The DesignOps practice is one best made with co-creators. Guilds, or any other communities-of-practice programs are critical to scaling your Design Operations potential.

What’s measured is managed, so the saying goes.

This last key is all about measuring the impact we’re having on the design team, and figuring out how to do better. This is one of the hardest but most important things we need to do. To be blunt, our team is just now getting to this stage to prepare for scale. While we’ve measured the programmatic success of bespoke DesignOps workstreams, we’re just now getting to a place where we have a single dashboard to measure the entire department’s impact, and ours.

While having a single source of truth is helpful, it can be heavy to build. Perhaps you, like us, haven’t been in a position to build such a useful artifact. After all, you’ll need the right tools, access to data, and permission from leadership to build it.

Your operations work should empower the design team to enter flow-state faster. Is your work leading to situations where your designers and design leaders can trust one another more often and more frequently?

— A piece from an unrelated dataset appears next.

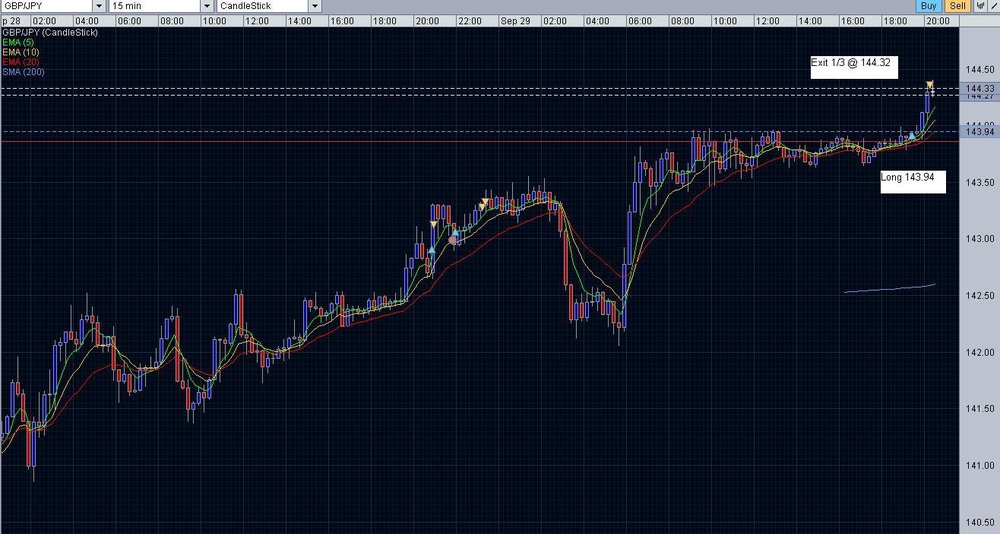Select the EMA (20) indicator label
Image resolution: width=1000 pixels, height=534 pixels.
[x=20, y=62]
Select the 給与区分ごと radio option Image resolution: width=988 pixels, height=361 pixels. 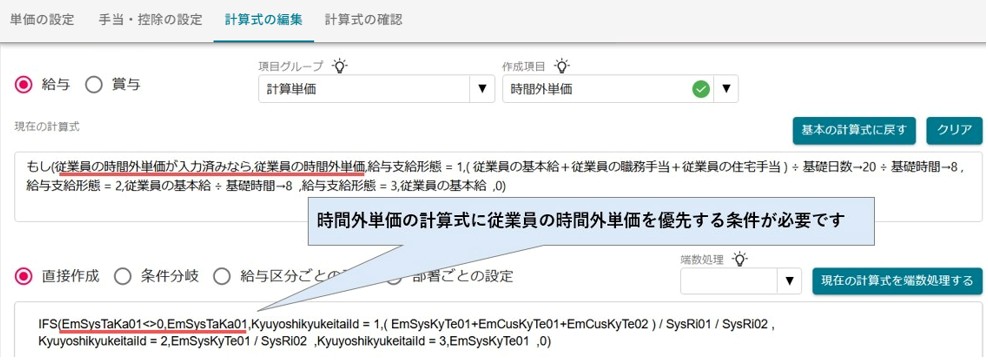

To simplify this last key to scale, ask yourself and your team a simple question: Are we enabling an environment of high trust and flow? What’s the simplest way to measure this?

If trust and flow are the supersets of how you’re measuring impact, then you can break it down into dimensions to create measures for your team.

Here are four dimensions of how to understand our progress at DocuSign. This will ultimately convert into our dashboard.

4 areas to measure our impact

We’re just starting to put together our org dashboard that helps us understand how we’re tracking in each of these areas. We’ll share it publicly, when the time is right.

Can’t figure out where to start?
Our recommendation is that you focus on the most measurable metrics that best tie to business outcomes — the stuff that you know the business cares about. If you can prove your impact in an area important to your stakeholders, that’s a great place to start.

That’s a wrap for the 5 keys to scaling DesignOps!